Stated problem A – Copy the part of the Magical Play article between "Magical Play (魔法遊戯" and "December 29, 2001.", inclusive, word for word.
Stated problem B – Write the next part of the Magical Play article, picking up right after its final sentence.
BEGIN Source passage
魔法遊戯 (Mahō Yūgi)
- Genre: Comedy, Magical girl
- Directed by: Hiroki Hayashi
- Written by: Hiroshi Ōnogi
- Music by: Seikou Nagaoka
- Studio: AIC
- Licensed by: NA: Sentai Filmworks;
- Released: 16 November 2001 – 3 May 2002
- Episodes: 24

Magical Play 3D
- Directed by: Hiroki Hayashi
- Written by: Hideyuki Kurata
- Music by: Seikou Nagaoka
- Studio: AIC
- Licensed by: NA: Sentai Filmworks;
- Released: 29 December 2001

= Magical Play =

Japanese ONA series

Magical Play (魔法遊戯 飛び出す!! ハナマル大冒険, Mahō Yūgi Tobidasu!! Hanamaru Daibōken) is a Japanese original net animation directed by Hiroki Hayashi featuring character designs by Kiyohiko Azuma. It was webcast from November 16, 2001 to May 3, 2002, totaling twenty-four episodes. The magical girl satire was later compiled into four half-hour episodes and released on four DVDs. A 3D OVA episode was released on December 29, 2001.

There are two manga adaptions of this series. One is drawn by Yoshitaka Yoshino and the other is by Yukimaru Katsura.

ADV Films announced the licensing of the show on April 7, 2003 and has released a two disc DVD complete set.

==Plot==
Padudu is a girl who travels to Sweetland from her own land, Sea Heaven. Once there, she competes with many others, in challenges ranging from simple contests to fights. These earn her Hanamaru, which are simple flower-shaped stamps. When enough are collected, the collector gets the right to become a magical girl on Earth.

==Story==
The story begins with Padudu, a girl from the aquatic land Sea Heaven, who has been traveling trying to collect Hanamaru. She accidentally interrupts a fight between Pipin and another combatant. Pipin defeats her opponent. As Pipin jumps up and down in celebration, Padudu suddenly falls on top of and incapacitates her. An elderly judge declares Padudu as the winner of the contest and awards Padudu with a Hanamaru. A frustrated Pipin accuses Padudu of stealing her Hanamaru and declares Padudu her lifelong rival. Although at first she seems to hate Padudu for 'stealing' her Hanamaru, over time, they develop a good relationship.

As Padudu and Pipin travel together, they meet an older girl, who is also trying to become a magical girl and has already collected many Hanamaru. Her name is MyuMyu, and she eventually joins the duo.

Every once in a while, they meet Nonononn, a criminal who is on the run, and it is revealed she is from Sea Heaven. They are usually intrigued by her presence, and Padudu wants to be friends with her. Unlike the others, she does not join the group and continues on her own. It's revealed she used to travel with Queen Purilun, and they both tried together to become magical girls but, at one point, they took separate paths. A running gag is that it is usually Nononnon's fault for getting Padudu arrested by Ketchup and Mustard.

===Magical Play 3D===
Magical Play 3D is an OVA that retells the Magical Play story. Magical Play 3D is noticeably more serious and violent than the original series. Padudu is captured and taken to jail by Ketchup and Mustard. Coincidentally, Nonononn is her cellmate. The keeper of the jail, Cofy, beckons them to fight her and her 'sister' panther, Panpan. Nononnon and Padudu end up killing Panpan, and Cofy is shot dead. Afterwards, Purilun is shown looking over her city.
END Source passage
BEGIN Provided material
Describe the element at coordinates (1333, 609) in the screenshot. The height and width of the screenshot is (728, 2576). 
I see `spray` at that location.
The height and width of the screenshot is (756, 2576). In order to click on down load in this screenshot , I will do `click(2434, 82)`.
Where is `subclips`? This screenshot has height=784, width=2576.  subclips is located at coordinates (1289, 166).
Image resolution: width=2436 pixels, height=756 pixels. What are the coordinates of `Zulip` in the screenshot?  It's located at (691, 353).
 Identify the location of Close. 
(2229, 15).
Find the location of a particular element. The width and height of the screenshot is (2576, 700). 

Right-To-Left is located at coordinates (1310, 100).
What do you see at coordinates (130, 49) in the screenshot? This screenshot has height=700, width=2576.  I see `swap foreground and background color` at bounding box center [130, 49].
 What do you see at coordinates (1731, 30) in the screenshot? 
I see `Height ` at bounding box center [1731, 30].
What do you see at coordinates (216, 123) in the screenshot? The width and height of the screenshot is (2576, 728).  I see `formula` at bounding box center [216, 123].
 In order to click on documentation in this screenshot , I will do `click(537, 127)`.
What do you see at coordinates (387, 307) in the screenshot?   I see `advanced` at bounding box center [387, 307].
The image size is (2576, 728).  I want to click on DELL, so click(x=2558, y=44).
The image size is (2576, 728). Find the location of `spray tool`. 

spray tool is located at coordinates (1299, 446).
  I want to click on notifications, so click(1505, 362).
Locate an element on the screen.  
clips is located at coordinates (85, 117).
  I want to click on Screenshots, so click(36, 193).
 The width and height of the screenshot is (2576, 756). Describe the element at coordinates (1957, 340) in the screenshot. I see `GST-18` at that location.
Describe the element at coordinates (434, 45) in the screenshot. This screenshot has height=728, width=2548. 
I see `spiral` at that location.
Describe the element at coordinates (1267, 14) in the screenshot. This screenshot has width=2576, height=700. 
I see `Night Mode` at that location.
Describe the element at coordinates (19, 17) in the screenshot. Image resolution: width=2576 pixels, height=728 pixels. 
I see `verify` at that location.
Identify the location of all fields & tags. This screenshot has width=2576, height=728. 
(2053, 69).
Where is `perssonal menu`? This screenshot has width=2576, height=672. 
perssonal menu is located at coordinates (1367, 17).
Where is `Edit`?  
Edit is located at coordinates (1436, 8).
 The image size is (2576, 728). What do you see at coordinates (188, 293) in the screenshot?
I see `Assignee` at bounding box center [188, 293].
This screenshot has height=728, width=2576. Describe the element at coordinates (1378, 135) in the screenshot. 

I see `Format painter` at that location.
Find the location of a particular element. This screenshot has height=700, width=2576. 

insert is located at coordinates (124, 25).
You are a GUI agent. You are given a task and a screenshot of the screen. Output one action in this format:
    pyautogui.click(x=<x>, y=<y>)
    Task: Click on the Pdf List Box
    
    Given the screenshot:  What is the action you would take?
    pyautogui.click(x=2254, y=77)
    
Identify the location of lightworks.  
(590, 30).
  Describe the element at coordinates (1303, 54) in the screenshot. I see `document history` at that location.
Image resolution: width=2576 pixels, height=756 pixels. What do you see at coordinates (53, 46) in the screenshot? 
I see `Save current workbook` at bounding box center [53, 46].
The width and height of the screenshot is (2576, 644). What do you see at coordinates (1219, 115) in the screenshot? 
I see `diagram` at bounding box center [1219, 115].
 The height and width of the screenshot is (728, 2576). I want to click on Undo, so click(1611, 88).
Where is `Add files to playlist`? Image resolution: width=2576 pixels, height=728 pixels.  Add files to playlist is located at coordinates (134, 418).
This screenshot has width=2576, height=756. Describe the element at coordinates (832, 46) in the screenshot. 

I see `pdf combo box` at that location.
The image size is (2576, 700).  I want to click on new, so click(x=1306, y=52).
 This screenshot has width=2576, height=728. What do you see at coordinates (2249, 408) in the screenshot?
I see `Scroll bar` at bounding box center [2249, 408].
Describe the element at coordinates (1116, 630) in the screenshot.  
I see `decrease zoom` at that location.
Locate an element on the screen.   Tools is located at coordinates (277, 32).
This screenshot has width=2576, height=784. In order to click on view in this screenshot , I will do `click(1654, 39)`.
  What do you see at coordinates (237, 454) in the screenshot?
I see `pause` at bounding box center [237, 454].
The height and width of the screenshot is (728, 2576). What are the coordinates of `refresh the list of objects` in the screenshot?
END Provided material
Task answer A –
Magical Play (魔法遊戯 飛び出す!! ハナマル大冒険, Mahō Yūgi Tobidasu!! Hanamaru Daibōken) is a Japanese original net animation directed by Hiroki Hayashi featuring character designs by Kiyohiko Azuma. It was webcast from November 16, 2001 to May 3, 2002, totaling twenty-four episodes. The magical girl satire was later compiled into four half-hour episodes and released on four DVDs. A 3D OVA episode was released on December 29, 2001.

Task answer B –
==Major characters==

Padudu, Pipin and MyuMyu

- Padudu (パドドゥ, Padodu)

 Padudu is a 12-year-old girl from Sea Heaven who is slightly dimwitted. She is on a quest to become a magical girl on Earth. Her companion, Uokichi, is a fish she wears as a cloak and uses as a food supply.
- Pipin (ピピン)

 Pipin is Padudu's "lifelong rival". Pipin is an obsessive girl who is also trying to become Earth's next magical girl. She wears a bunny girl costume and her companion is a rabbit she wears as a backpack.
- MyuMyu (ミュミュ)

 MyuMyu is a manipulative girl who wants to use the status of magical girl as a stepping stone to becoming queen of Sweetland. She fools Padudu into believing she is sweet and innocent. Her companions are two flat cats — Lyka and Akyl — who she wears as a bathing suit.
- Nonononn (ノノノン, Nononon)

 Nonononn is Sweetland's most wanted criminal. She was betrayed by Queen Purilun while the two traveled together to become magical girls. Originally from Sea Heaven, her companion is a hammerhead shark who is rarely seen in the anime. She spent some time living in Japan with a middle-class family during the 1960s, yet only appears to be about ten or fifteen years older than she appeared then.
- Purilun (プリルン, Purirun)

 Queen Purilun is the Queen of Sweetland. Much like MyuMyu, she acts nice and caring in the public eye but behind the scenes, she is manipulative and cruel. Like Nonononn, she spent time living in Japan during the 1960s, but in her case with a rich family.
- Zucchini (ズッキーニ, Zukīni)

 Zucchini is Queen Purilun's lackey. He is sent to spy on and dispose of MyuMyu and Nonononn. However, whenever he tries anything, he is invariably foiled by MyuMyu's breasts and his own incompetence.
- Ketchup (ケチャップ, Kechappu) & Mustard (マスタード, Masutādo)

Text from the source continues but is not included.